Dear J-
As expected Apple introduced new iPods yesterday; the Shuffle regressed to the 2nd generation design (controls on the body), the Nano became a square-format touchscreen player (no separate applications and, supposedly, no plans for such, either), and the one I’d been waiting for, the Touch grew ever-closer to the iPhone, now sporting the high-resolution screen, A4 processor, and dual cameras for FaceTime and 720p30 video. The role of ubiqutious camera now falls on the Touch, as the Nano’s camera has been removed. Unlike the iPhone, though, the Touch’s back camera seems unnecessarily limited: no LED flash and more critically, no resolution, as stills are stuck at single-frame resolutions of 960×720 (it’s there in the tech specs if you don’t believe me). That’s lower than even the original iPhone, yet for web use that’s probably perfect as no one appreciates multi-megabyte emails with high-resolution attachments.
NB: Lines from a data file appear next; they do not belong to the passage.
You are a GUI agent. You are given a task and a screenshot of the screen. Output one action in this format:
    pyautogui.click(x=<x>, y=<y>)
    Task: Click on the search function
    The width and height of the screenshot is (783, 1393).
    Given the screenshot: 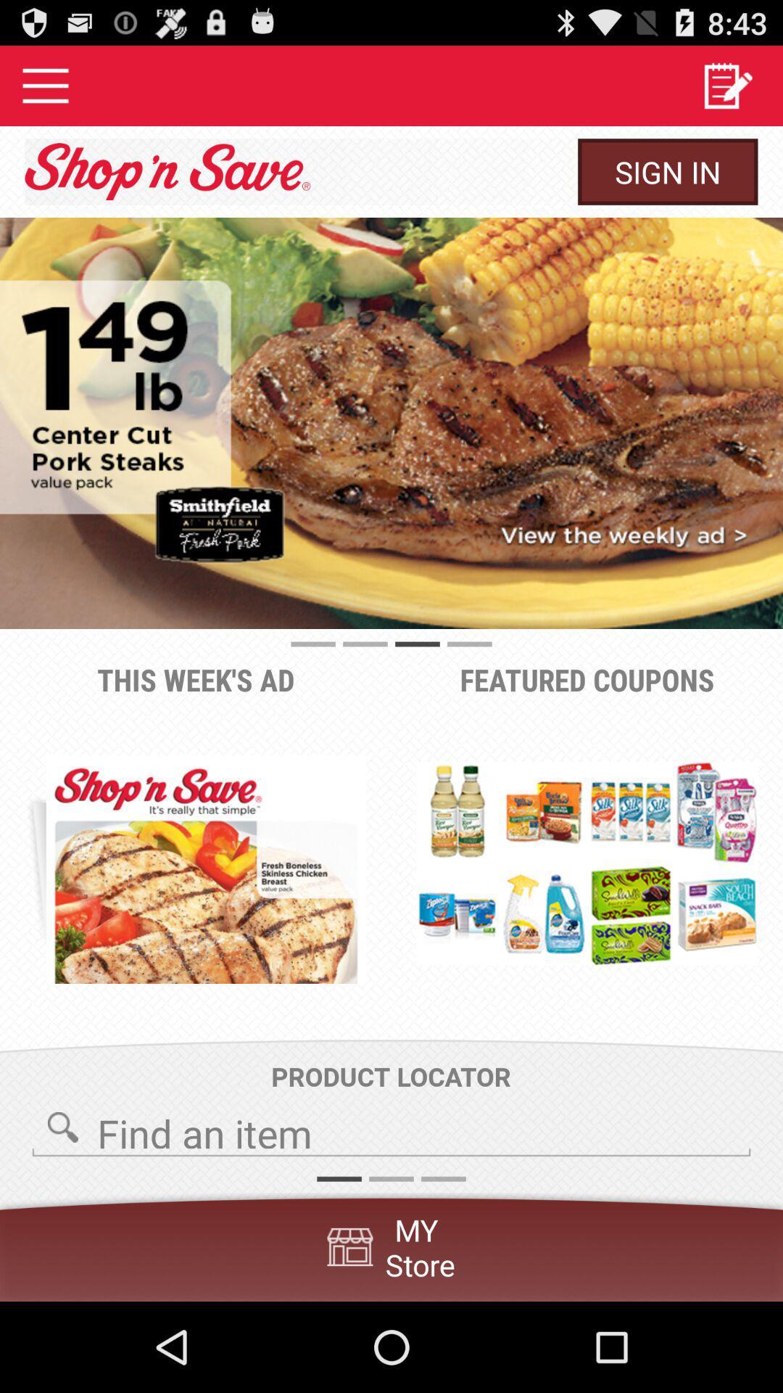 What is the action you would take?
    pyautogui.click(x=392, y=1128)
So life is hard again. Assuming that the Touch sports the same connectivity as the rest of the A4-equipped line, that means I can pair a Bluetooth keyboard and blog on-the-go, finally coming full circle from the PalmOS and Maemo devices I’ve been using (a Treo 650 and then a Nokia N800). The integrated camera means it’s relatively easy to integrate pictures into writing, and the iOS WordPress application is a solid piece of work. If the SD card reader for the iPad works, in fact, I’d have no reason to lug around the N800, which was useful though limited in being able to upload real-camera pictures wherever I can get a WiFi signal (the limit being that more than five pictures at a time and the program would start doing funny things to flickr).
The trick is that Android already offers most of these things with hardware that’s as cheap though less capable: built-in card reader, Kindle, WordPress, flickr all accounted for. I’m comfortable with the idea of the Touch, though, even if the perception is that it’s a system for people afraid of technology. I looked at the process of installing unsupported upgrades to Android: it’s entirely possible, and the instructions are detailed enough, but that you’d have to install the Android SDK onto your computer and build your own image stops me cold. It’s fiddly, and it means less time actually using programs. That’s fine for those who delight in modifying settings, but I’m getting too old and impatient for that stuff already.